Thank you for the update. A great well indeed.
Raw Energy,
I saw that, not looking good at all... oh well...
Raw Energy,
I would argue that the strategy should work well through the cycle - drill and complete while costs are low and "slow back" volumes with the hope that prices recover. On the other hand, drill less when costs are high.
The problem, of course, one needs a strong balance sheet to be able to do something like that.
Raw materials are bauxite, manganese, dolomite, etc. Feedstocks are mixed and crushed into powder than go through a process that includes high-temperature sintering and cooling.

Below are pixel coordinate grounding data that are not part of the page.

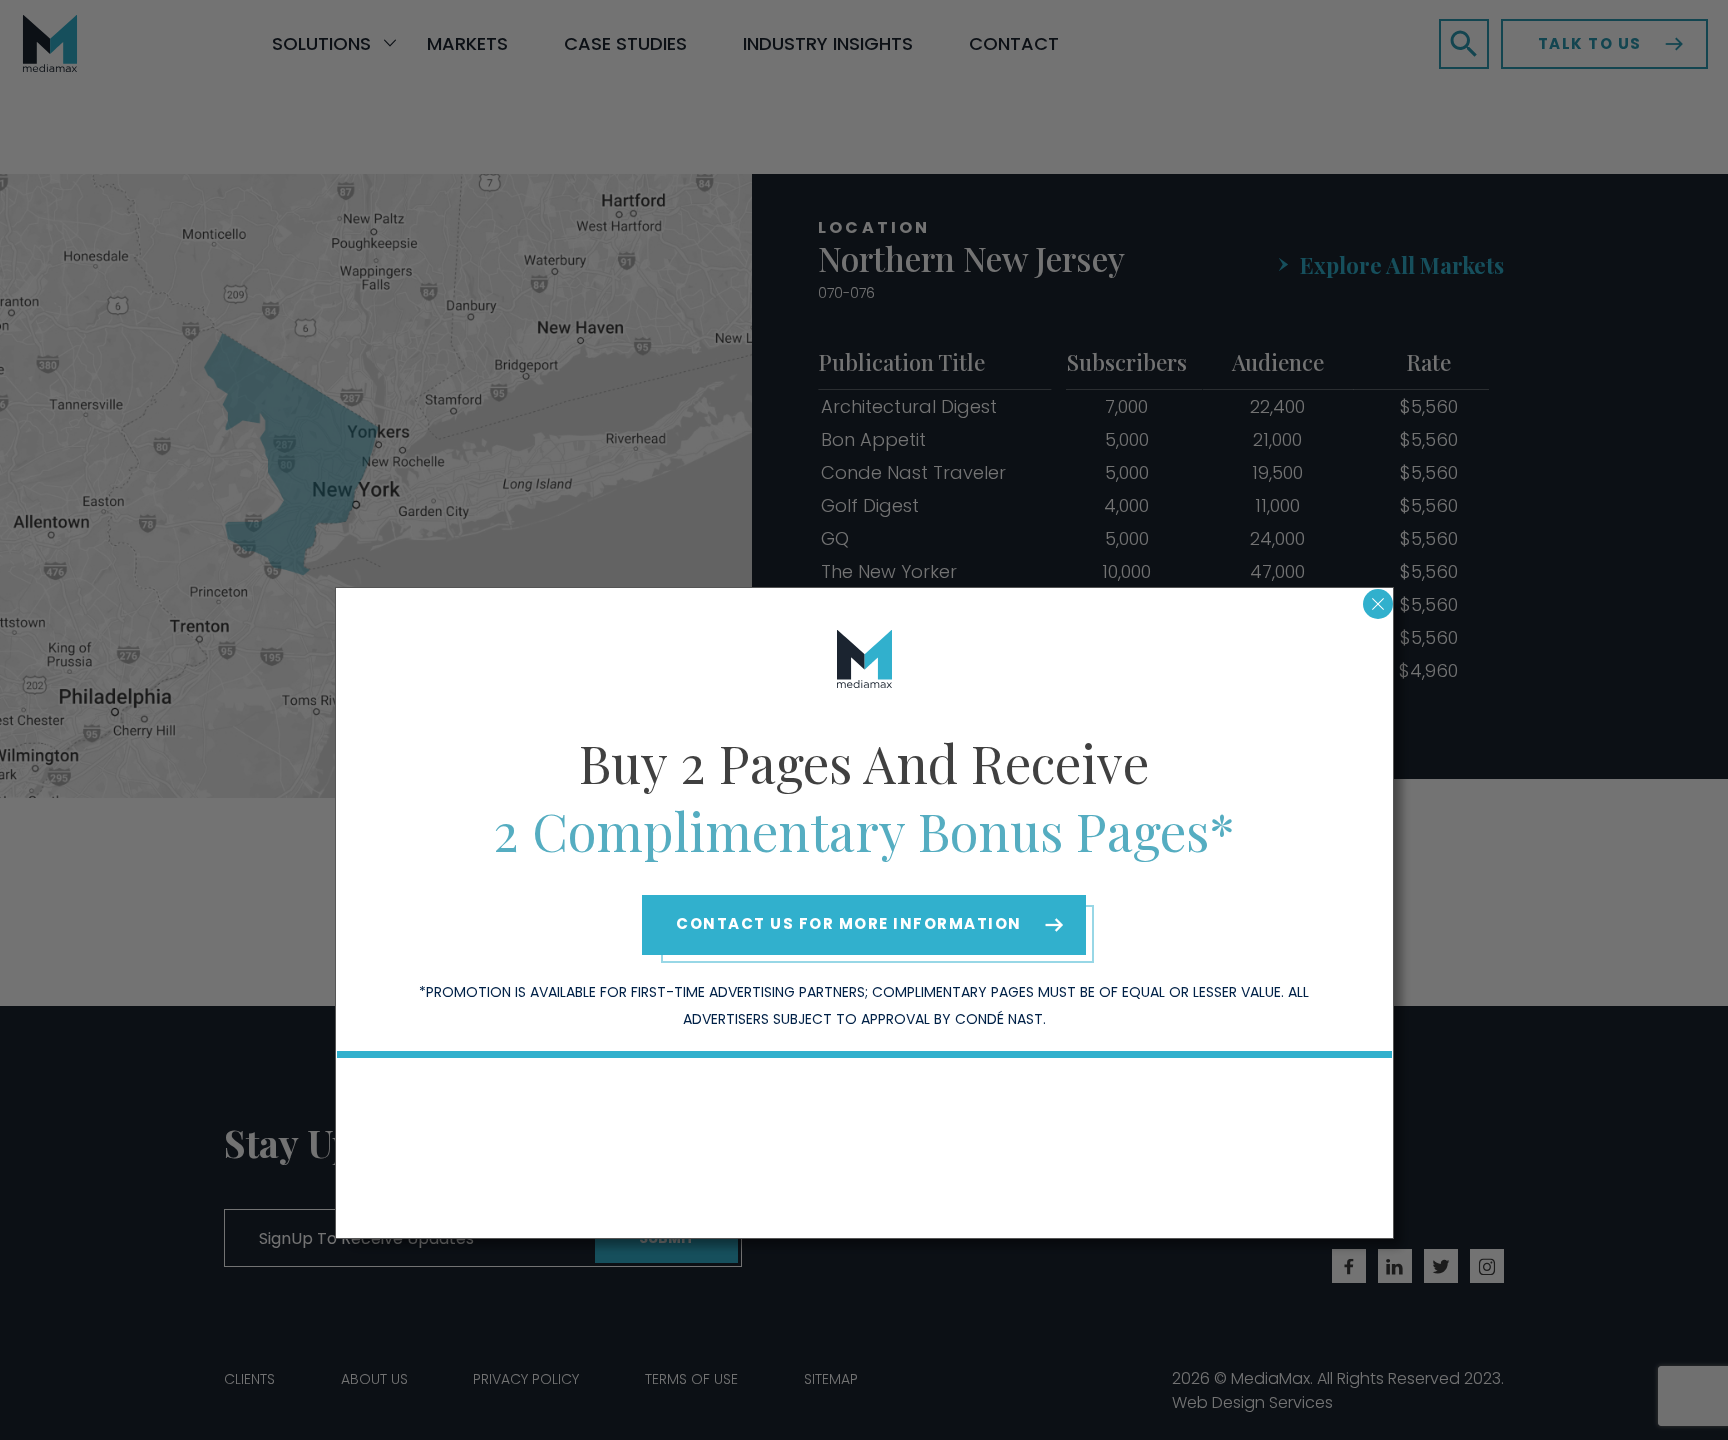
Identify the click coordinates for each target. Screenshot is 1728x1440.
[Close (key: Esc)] (1378, 604)
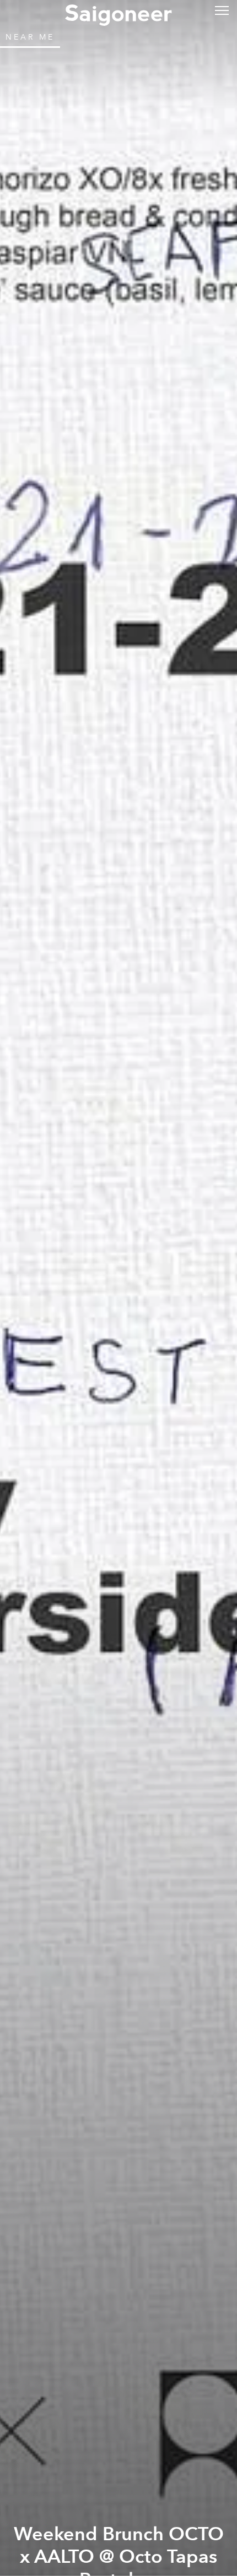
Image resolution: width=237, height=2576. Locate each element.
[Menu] (222, 9)
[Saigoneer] (118, 12)
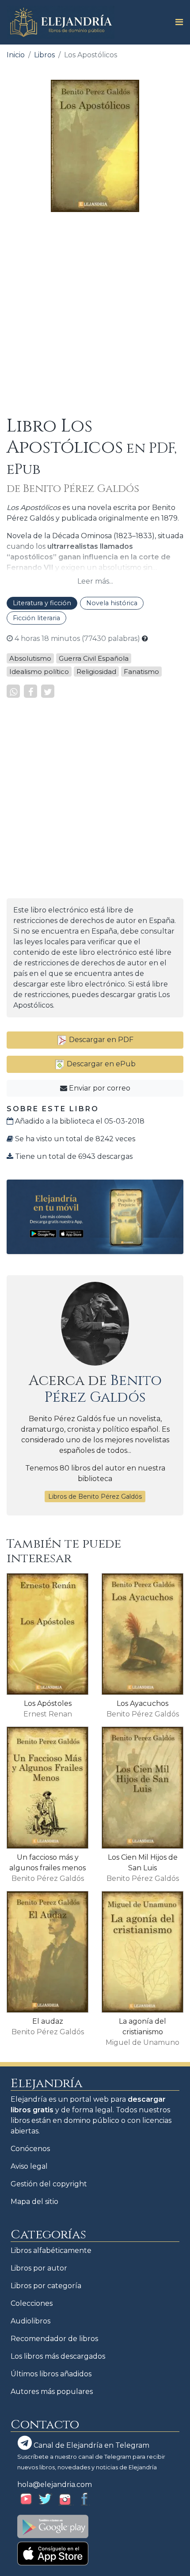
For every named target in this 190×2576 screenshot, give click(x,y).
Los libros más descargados (58, 2356)
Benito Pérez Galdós (103, 1389)
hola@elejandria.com (54, 2484)
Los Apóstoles (48, 1703)
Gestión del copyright (49, 2184)
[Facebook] (30, 691)
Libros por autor (39, 2268)
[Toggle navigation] (176, 22)
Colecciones (32, 2303)
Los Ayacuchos (142, 1703)
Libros (44, 55)
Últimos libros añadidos (51, 2374)
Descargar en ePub (100, 1064)
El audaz (47, 2021)
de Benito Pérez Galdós (73, 489)
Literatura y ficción (42, 603)
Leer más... (95, 581)
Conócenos (30, 2148)
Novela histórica (111, 603)
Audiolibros (30, 2321)
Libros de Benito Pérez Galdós (95, 1496)
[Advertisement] (95, 314)
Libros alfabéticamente (51, 2250)
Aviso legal (29, 2166)
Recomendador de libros (54, 2338)
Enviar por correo (98, 1088)
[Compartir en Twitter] (47, 691)
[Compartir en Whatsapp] (13, 691)
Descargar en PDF (100, 1039)
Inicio (16, 55)
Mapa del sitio (34, 2201)
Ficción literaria (36, 618)
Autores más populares (52, 2391)
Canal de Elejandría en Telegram (90, 2445)
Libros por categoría (46, 2286)
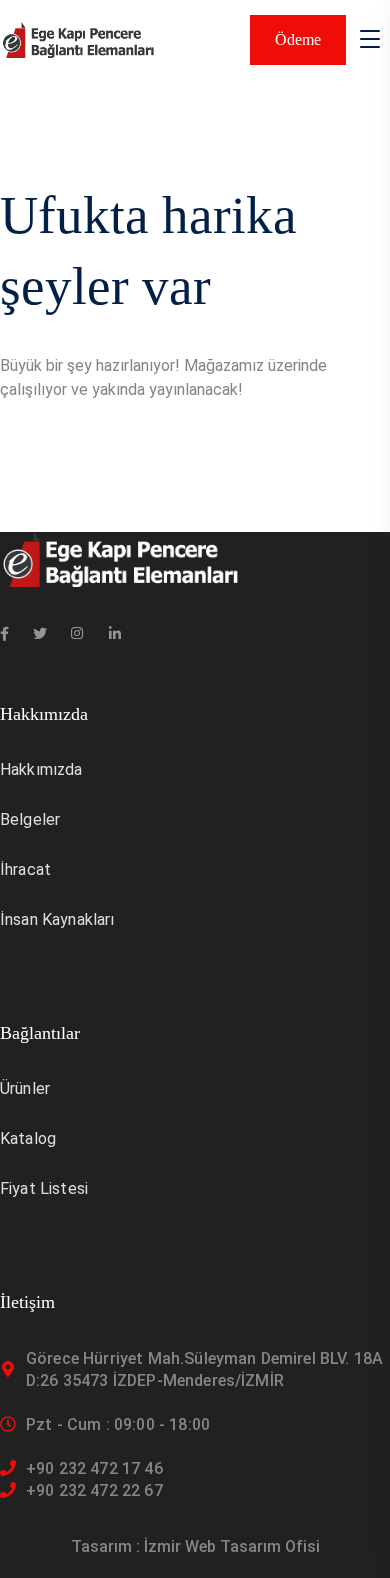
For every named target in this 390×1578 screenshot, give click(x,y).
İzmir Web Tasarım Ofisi (232, 1546)
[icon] (4, 634)
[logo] (78, 38)
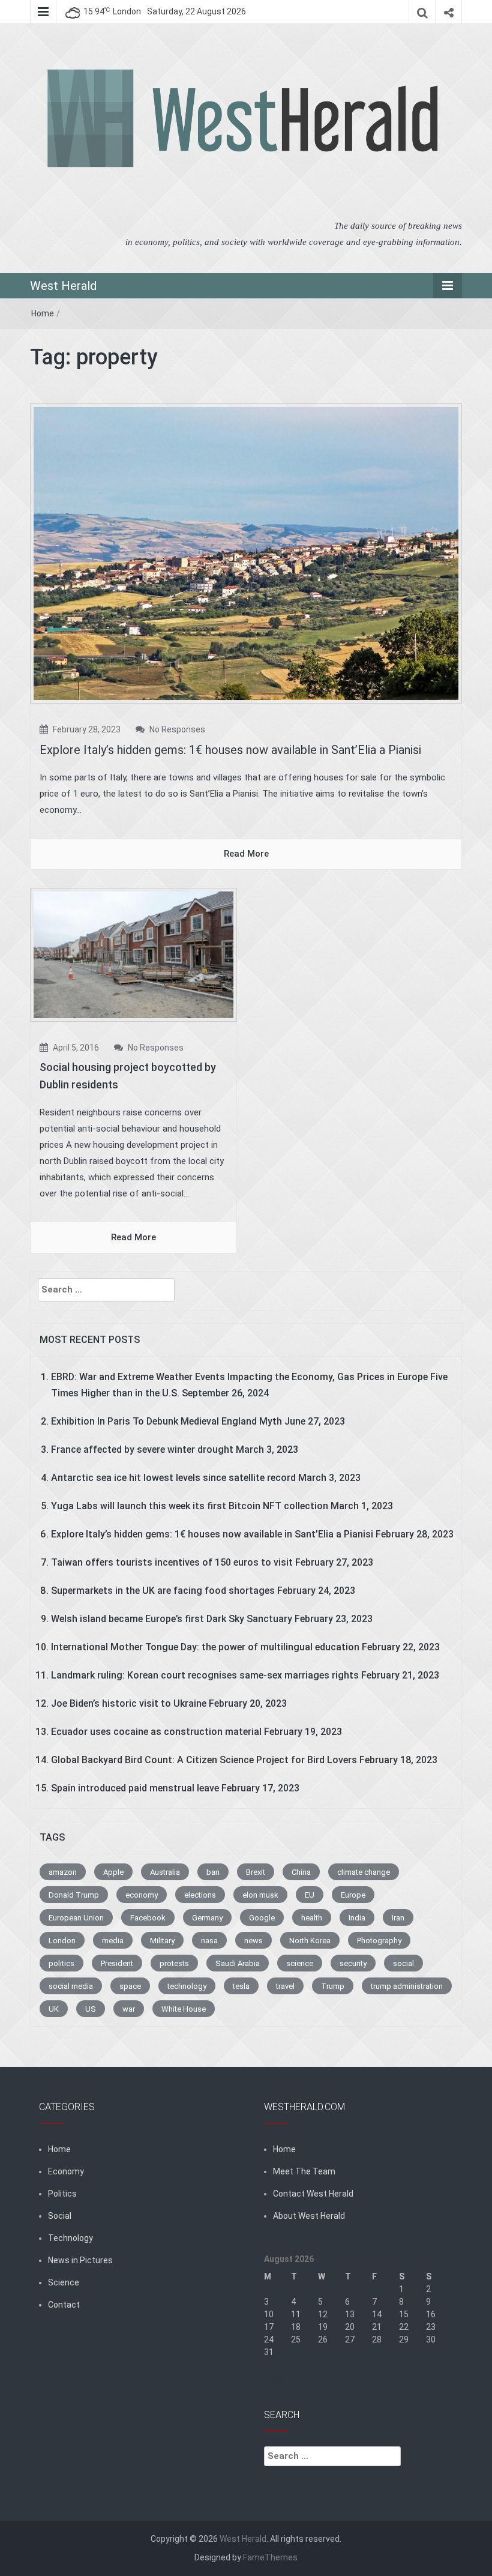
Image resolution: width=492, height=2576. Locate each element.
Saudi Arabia (237, 1963)
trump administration (407, 1986)
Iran (398, 1917)
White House (183, 2008)
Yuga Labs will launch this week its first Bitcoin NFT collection (189, 1506)
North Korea (310, 1940)
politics (61, 1963)
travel (285, 1986)
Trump (332, 1986)
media (113, 1940)
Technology (70, 2238)
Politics (62, 2193)
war (128, 2008)
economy (141, 1894)
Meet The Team (304, 2171)
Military (162, 1940)
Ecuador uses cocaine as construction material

There are multiple competitors to CARBO, both China- and U.S.-based, most of which are not publicly traded.
lol wut,
I think it is important to take what you are saying in the context of the bigger picture of this cycle. Will the Bakken be "called upon" for supply in the near term?
If it will, then OAS's core acreage should be economic to develop. If it is, teh value of PDPs would probably also be higher.
So the real questions are: what is currently the "baseload supply" and what is the timing of the upcycle.
I believe that initially the purpose is to give Oasis a chance to develop this block that they view as very promising. Third volumes may not be a big factor at this point.
Hi DanielHolzman,
I think there are two factors that impact my view here.
First, Chevron is likely to have the following priority order in terms of sacrifices. Capex for new projects will be (and has been) cut first. Assets will go on the auction block second. Credit rating will be sacrificed to a certain degree, if unavoidable. Dividend will be among the last steps. I would not call my view cheerful - I am not trying to advise the company as to what the best course of action would be, I am just trying to figure out what would the most likely course of actual events be.
Can one draw an analogy with KMI or SDRL? I would say that a better one would probably be LINN (and i have written a tremendous amount on how critical it was for LINN to cut its distributions early on). I think Chevron is very far from looking like LINN in terms of leverage and asset profile, however.
The second important element is the trajectory and timing of oil prices which are not static.
Hi Gary,
A very keen observation.
Are you using the cash flow sensitivity on a quarterly basis or an annual basis? My estimate is for the quarter.
I am using 160-165 million barrels of liquids production in Q1 2016, including equity interest in affiliates' volumes. Some volumes are protected with PSA-style mechanisms. Some volumes are not oil but NGLs which may not have a 1:1 sensitivity to oil prices. I am also factoring in the decline trend in operating costs and cash tax impact.
The price decline in WTI from Q4 to Q3 is ~$8.75 per barrel. The decline in Brent is actually slightly wider. So, with some (admittedly not perfectly informed) assumptions, I come up with a change in cash flow of slightly below $1 billion per quarter. If your number is for a full year, we are actually not too far apart.
Hi 21793061,
I do not necessarily take a view on the strip price here (as I have to reserve that discussion for the OIL ANALYTIC subscription).
But I totally agree with your point that many things depend on whether the strip is viewed as the base case.
I agree, hedges would cap the upside relative to less hedged producers.
But it is a luxury problem to choose from - small upside or big upside.
The trade-off is some peace of mind with regard to downside.